Todavía estamos a tiempo.

Hay momentos en la vida personal y colectiva donde no queda más que admitirlo: algo está profundamente mal. No es pesimismo ni crítica vacía. Es simplemente reconocer lo que está frente a nosotros. Mirar la verdad de frente es el primer paso para transformarla. Guatemala está atravesando uno de esos momentos. Y aunque nos incomode, quizás es justo lo que nos toca hacer.

Todavía estamos a tiempo.

Somos un país de mucha gente joven, pero no hemos querido asumir una verdad dura: expulsamos a nuestros jóvenes. En lugar de ofrecerles condiciones para construir su futuro aquí, los empujamos a buscar esperanza lejos, muchas veces arriesgando la vida. Y no solo quienes tienen menos oportunidades. Incluso quienes han estudiado, quienes tienen ciertos recursos, sienten que aquí no se puede soñar.

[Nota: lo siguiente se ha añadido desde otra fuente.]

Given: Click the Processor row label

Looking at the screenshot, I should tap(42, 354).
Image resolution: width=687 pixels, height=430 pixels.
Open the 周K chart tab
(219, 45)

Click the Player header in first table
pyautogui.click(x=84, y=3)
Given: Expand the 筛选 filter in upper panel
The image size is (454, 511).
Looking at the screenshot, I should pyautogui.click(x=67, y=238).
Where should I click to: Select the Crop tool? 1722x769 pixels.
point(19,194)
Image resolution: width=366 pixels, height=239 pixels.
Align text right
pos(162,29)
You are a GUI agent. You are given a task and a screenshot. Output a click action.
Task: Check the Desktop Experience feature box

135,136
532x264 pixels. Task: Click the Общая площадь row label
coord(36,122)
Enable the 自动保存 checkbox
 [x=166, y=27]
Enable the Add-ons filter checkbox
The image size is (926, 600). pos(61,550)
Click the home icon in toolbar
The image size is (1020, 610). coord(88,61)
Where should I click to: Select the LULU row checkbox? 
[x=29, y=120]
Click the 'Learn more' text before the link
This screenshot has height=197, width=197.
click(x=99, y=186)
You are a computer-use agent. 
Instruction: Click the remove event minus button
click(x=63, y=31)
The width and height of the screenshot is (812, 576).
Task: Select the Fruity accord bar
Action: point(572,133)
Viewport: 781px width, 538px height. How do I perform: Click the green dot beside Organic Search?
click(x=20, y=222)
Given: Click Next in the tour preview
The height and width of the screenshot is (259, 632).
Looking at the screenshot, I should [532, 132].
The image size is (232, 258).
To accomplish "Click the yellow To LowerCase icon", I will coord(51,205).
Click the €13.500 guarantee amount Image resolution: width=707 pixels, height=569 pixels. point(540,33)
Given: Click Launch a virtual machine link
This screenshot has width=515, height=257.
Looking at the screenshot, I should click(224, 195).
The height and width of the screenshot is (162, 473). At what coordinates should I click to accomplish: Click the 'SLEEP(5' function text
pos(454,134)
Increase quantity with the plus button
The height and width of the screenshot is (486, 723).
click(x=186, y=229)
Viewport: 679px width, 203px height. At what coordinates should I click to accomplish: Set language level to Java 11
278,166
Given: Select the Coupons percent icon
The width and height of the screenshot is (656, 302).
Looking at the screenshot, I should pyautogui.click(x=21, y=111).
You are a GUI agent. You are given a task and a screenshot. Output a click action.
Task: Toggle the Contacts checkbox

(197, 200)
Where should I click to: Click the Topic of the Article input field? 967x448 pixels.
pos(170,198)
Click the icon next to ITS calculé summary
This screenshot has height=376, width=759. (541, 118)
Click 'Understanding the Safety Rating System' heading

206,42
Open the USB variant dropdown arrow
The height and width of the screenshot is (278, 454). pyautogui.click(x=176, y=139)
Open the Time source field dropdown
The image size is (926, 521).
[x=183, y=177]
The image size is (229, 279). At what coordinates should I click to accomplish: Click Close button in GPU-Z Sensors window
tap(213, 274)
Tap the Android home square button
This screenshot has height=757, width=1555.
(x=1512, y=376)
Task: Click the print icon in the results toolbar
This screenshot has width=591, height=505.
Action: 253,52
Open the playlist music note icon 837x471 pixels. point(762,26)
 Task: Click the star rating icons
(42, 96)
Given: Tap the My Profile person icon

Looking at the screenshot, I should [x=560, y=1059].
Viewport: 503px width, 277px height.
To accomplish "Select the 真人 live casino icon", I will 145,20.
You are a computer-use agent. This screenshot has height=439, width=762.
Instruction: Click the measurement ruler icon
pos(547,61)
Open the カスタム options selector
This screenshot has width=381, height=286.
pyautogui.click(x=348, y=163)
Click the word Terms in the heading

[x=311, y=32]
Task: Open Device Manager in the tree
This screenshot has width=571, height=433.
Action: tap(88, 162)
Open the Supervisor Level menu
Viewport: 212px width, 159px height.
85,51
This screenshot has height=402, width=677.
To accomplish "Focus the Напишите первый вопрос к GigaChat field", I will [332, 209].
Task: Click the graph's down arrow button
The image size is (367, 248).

Y mientras tanto, nos consolamos con indicadores. El PIB más fuerte de Centroamérica, buenos números en lo macroeconómico. Pero la contradicción está en todas partes. Nos estamos quedando sin agua limpia en un país productor de agua. Contaminamos nuestros ríos, sobreexplotamos el manto freático, ese que debería ser la reserva de nuestros hijos y nietos.

Nuestros sistemas educativos están colapsados: la mayoría de estudiantes reprueba materias básicas como matemática y lenguaje, y eso ya lo vemos como algo normal. Las carreteras, los puertos, los hospitales… colapsados también. Sumemos la pobreza que afecta a más de la mitad del país, la desnutrición crónica del 45% de nuestros niños, la contaminación del aire por los vertederos, los bloqueos, las huelgas. Todo se siente tenso, desbordado o al borde.

Y entonces, de forma casi automática, alguien dice: “Estábamos mejor con los gobiernos anteriores, por malos que fueran”.

Pero, como decía Cantinflas: “Estamos mejor… porque antes estábamos bien, pero era mentira. Ahora estamos mal, pero es verdad”.

Estamos inmersos en un proceso. Una transición. Una etapa que incomoda, pero que también puede transformarnos si la atravesamos con inteligencia.

Así como alguien que enfrenta el cáncer necesita quimioterapia, nuestra sociedad necesita atravesar esta etapa difícil, con todos sus efectos secundarios. Nos va a doler. Vamos a llorar. Vamos a sentir que todo se desmorona. Pero es parte de la sanación. Es el precio de sacar lo que nos está matando desde dentro.

También es como la adolescencia. Ese momento confuso en que todo parece ir mal: nos peleamos, nos cerramos, no nos entendemos. Pero al final del túnel emerge algo nuevo: madurez, claridad, identidad. Como sociedad, estamos entrando en esa adolescencia. Y necesitamos vivirla, no negarla.

No podemos pasar de estar mal a estar bien con una varita mágica. No funciona así. Tenemos que vivir el proceso. De frente. Con humildad. Con valentía.

Sí, se nos está cayendo el pelo. Pero es porque estamos en tratamiento. Estamos luchando. Estamos sanando. Y por más incómodo que sea, vale la pena recordar esa frase de Aristóteles: “El verdadero infierno es encontrarte en tu lecho de muerte con la persona que podrías haber sido, pero nunca tuviste el coraje de ser”.

Nosotros todavía estamos a tiempo. Podemos heredar un país donde los indicadores no den vergüenza, donde lo normal no sea el deterioro, sino el avance. Un país donde, como ya empezamos a ver, recibimos reconocimientos como el de Condé Nast, que nos nombró el mejor destino turístico. Pero no solo queremos ser destino para otros. Queremos un país que también sea un buen lugar para vivir, para crecer, para estar bien. Un país con buena calidad de vida, con gente sana, feliz y con las condiciones para soñar.

Soñemos. Pero también actuemos con valentía. Porque, aunque estemos enfermos, todavía estamos a tiempo de sanar.